Sabah kalktığımda yastığımın ıslak olduğunu fark edip, artık pikeye geçmenin zamanı geldiğinde yaz geldiğini anlarım… Okuldan geldiğimde, mutfakta beni kiraz, erik ve çilekler bekliyorsa, yaz gelmiştir kesin derim… Evde bütün camları açarak cereyan yaratmaya çalışıyorsam, yine yazdır bu. Yakalamaca, saklambaç, futbol oynayan çocukların sesleri ne zaman yankılansa yine yaz… Arabaya binmektense, yürümeyi tercih ediyorsam, Bebek’e gidip deniz kenarında yürümek istiyorsam asıl işte o zaman yaz yanı başımdadır.
Okullar bitiyor ve bir eğitim yılının daha sonuna geliyoruz… Havalar da bir hayli sıcak… Kimileri deniz kenarında bir tatile giderken, kimileri son sınavlarını vermek için sıcakla savaşarak ders çalışmaya çabalıyor… Yetişkinler malum… “Şu çocukların okulları bitse de bir denize gitsek, güneşlensek…” Haydi, kaçamaklar başlıyor…
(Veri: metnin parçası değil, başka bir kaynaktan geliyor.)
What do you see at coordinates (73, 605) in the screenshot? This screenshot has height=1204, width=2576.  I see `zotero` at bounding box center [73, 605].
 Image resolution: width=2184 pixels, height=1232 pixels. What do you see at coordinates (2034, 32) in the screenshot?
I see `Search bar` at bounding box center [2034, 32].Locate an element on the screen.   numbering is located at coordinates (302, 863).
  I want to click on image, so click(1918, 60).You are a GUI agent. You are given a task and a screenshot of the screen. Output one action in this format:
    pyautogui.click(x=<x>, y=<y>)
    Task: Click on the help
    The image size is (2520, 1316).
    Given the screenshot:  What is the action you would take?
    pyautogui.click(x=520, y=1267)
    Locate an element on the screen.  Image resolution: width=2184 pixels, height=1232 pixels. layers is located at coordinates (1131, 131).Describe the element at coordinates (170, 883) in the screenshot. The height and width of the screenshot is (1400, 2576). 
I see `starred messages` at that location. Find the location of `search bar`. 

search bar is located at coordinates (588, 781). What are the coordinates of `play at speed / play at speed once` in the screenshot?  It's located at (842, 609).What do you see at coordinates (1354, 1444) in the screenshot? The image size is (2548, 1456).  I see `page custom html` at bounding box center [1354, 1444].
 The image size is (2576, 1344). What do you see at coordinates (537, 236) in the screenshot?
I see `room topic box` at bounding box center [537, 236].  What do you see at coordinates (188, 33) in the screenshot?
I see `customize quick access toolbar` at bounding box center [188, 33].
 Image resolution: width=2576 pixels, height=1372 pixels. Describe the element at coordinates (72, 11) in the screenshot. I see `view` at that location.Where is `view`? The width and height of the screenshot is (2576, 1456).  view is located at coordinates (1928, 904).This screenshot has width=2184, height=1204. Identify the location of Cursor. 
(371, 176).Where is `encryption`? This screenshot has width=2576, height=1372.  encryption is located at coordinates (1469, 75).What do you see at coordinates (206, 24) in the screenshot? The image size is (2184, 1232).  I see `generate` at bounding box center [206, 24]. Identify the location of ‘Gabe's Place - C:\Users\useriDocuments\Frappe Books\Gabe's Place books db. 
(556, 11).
Benim içinse bu sıcakların farklı bir anlamı var, ne zaman yazın geldiğini hissetsem, ada geliveriyor hemen aklıma. İstanbul’un incileri Adalar’a gitmek, hayatın tadını çıkarmak, biraz olsun kalabalık şehir hayatından uzaklaşmak istiyorum. Bir gün yürüyorum, Kabataş sahillerinde ve birden o ses geliyor: “Düüt, düüüt” Bendeki yankısı ise: “Ada yolcusu kalmasın!” Ne olacak diye soruyorum kendime, bir öğleden sonra adaları dolaşsam? Koşuyorum, hemen bir jeton alıp vapurun yanaşmasını bekliyorum. Bir kalabalıktır bekliyor yakıcı sıcakta… Vapur’un da adı Barış Manço… Hani o “Ay Geceleri” turunu yapan ünlü vapur. Hangi şarkının kulağımda yankılandığını tahmin edersiniz, “Deniz ve mehtap sordular seni, neredesin?” İlk durak Kınalıada… Şöyle bir dolaşıyorum iskelede ve bir dondurmacıya rastlıyorum… Bu sıcakta da bir dondurma hiç fena gitmezdi deyip, “iki top külahta” siparişimi veriyorum. Kınalıada’nın güzel havasını içime çeker çekmez, bir sonraki vapurun sesini duyana kadar banklarda denizi izliyorum…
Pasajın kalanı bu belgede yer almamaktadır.